EXERCISE DETAILS: Could you write out all of the data again, word for word?

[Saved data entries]
•••
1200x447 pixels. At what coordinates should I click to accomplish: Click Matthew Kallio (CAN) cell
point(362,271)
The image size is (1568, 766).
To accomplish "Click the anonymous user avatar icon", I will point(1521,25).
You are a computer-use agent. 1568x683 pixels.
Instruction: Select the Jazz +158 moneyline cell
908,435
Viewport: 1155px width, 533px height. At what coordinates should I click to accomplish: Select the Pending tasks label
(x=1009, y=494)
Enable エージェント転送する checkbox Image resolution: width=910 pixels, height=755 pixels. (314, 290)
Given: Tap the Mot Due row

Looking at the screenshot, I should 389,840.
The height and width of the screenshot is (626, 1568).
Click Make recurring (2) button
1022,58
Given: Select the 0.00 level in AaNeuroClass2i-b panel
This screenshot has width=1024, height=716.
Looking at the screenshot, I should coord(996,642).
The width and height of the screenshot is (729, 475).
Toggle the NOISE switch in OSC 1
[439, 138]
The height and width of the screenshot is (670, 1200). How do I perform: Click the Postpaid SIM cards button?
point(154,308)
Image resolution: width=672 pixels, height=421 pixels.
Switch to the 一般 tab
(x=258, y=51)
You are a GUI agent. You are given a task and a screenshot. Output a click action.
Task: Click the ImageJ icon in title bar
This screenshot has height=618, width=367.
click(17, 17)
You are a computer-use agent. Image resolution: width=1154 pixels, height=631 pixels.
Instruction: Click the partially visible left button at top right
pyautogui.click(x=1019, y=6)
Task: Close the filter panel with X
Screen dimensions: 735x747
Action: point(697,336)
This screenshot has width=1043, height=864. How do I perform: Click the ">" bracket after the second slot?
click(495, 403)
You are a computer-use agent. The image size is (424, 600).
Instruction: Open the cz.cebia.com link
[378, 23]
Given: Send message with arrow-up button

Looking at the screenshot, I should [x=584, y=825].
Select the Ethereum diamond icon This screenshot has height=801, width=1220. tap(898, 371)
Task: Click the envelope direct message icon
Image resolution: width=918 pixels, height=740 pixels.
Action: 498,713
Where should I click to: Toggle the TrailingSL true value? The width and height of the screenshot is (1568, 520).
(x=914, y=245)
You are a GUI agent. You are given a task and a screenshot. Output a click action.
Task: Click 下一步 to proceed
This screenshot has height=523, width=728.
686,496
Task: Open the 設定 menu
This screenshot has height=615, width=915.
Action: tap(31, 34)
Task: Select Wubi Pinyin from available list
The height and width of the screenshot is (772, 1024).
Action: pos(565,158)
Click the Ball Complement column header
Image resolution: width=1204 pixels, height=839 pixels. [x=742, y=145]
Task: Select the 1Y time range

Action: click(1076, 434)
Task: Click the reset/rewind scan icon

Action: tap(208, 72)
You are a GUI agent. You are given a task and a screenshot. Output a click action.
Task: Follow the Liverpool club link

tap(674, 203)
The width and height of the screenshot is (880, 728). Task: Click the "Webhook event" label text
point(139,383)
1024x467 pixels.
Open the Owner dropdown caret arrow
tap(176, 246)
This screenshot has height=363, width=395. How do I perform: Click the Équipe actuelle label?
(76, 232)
•••
WORKED SOLUTION:
1200x447 pixels. At what coordinates should I click to accomplish: Click Matthew Kallio (CAN) cell
point(362,271)
The image size is (1568, 766).
To accomplish "Click the anonymous user avatar icon", I will point(1521,25).
You are a computer-use agent. 1568x683 pixels.
Instruction: Select the Jazz +158 moneyline cell
908,435
Viewport: 1155px width, 533px height. At what coordinates should I click to accomplish: Select the Pending tasks label
(x=1009, y=494)
Enable エージェント転送する checkbox Image resolution: width=910 pixels, height=755 pixels. (314, 290)
Given: Tap the Mot Due row

Looking at the screenshot, I should 389,840.
The height and width of the screenshot is (626, 1568).
Click Make recurring (2) button
1022,58
Given: Select the 0.00 level in AaNeuroClass2i-b panel
This screenshot has width=1024, height=716.
Looking at the screenshot, I should coord(996,642).
The width and height of the screenshot is (729, 475).
Toggle the NOISE switch in OSC 1
[439, 138]
The height and width of the screenshot is (670, 1200). How do I perform: Click the Postpaid SIM cards button?
point(154,308)
Image resolution: width=672 pixels, height=421 pixels.
Switch to the 一般 tab
(x=258, y=51)
You are a GUI agent. You are given a task and a screenshot. Output a click action.
Task: Click the ImageJ icon in title bar
This screenshot has height=618, width=367.
click(17, 17)
You are a computer-use agent. Image resolution: width=1154 pixels, height=631 pixels.
Instruction: Click the partially visible left button at top right
pyautogui.click(x=1019, y=6)
Task: Close the filter panel with X
Screen dimensions: 735x747
Action: point(697,336)
This screenshot has width=1043, height=864. How do I perform: Click the ">" bracket after the second slot?
click(495, 403)
You are a computer-use agent. The image size is (424, 600).
Instruction: Open the cz.cebia.com link
[378, 23]
Given: Send message with arrow-up button

Looking at the screenshot, I should [x=584, y=825].
Select the Ethereum diamond icon This screenshot has height=801, width=1220. tap(898, 371)
Task: Click the envelope direct message icon
Image resolution: width=918 pixels, height=740 pixels.
Action: 498,713
Where should I click to: Toggle the TrailingSL true value? The width and height of the screenshot is (1568, 520).
(x=914, y=245)
You are a GUI agent. You are given a task and a screenshot. Output a click action.
Task: Click 下一步 to proceed
This screenshot has height=523, width=728.
686,496
Task: Open the 設定 menu
This screenshot has height=615, width=915.
Action: tap(31, 34)
Task: Select Wubi Pinyin from available list
The height and width of the screenshot is (772, 1024).
Action: pos(565,158)
Click the Ball Complement column header
Image resolution: width=1204 pixels, height=839 pixels. [x=742, y=145]
Task: Select the 1Y time range

Action: click(1076, 434)
Task: Click the reset/rewind scan icon

Action: tap(208, 72)
You are a GUI agent. You are given a task and a screenshot. Output a click action.
Task: Follow the Liverpool club link

tap(674, 203)
The width and height of the screenshot is (880, 728). Task: Click the "Webhook event" label text
point(139,383)
1024x467 pixels.
Open the Owner dropdown caret arrow
tap(176, 246)
This screenshot has height=363, width=395. How do I perform: Click the Équipe actuelle label?
(76, 232)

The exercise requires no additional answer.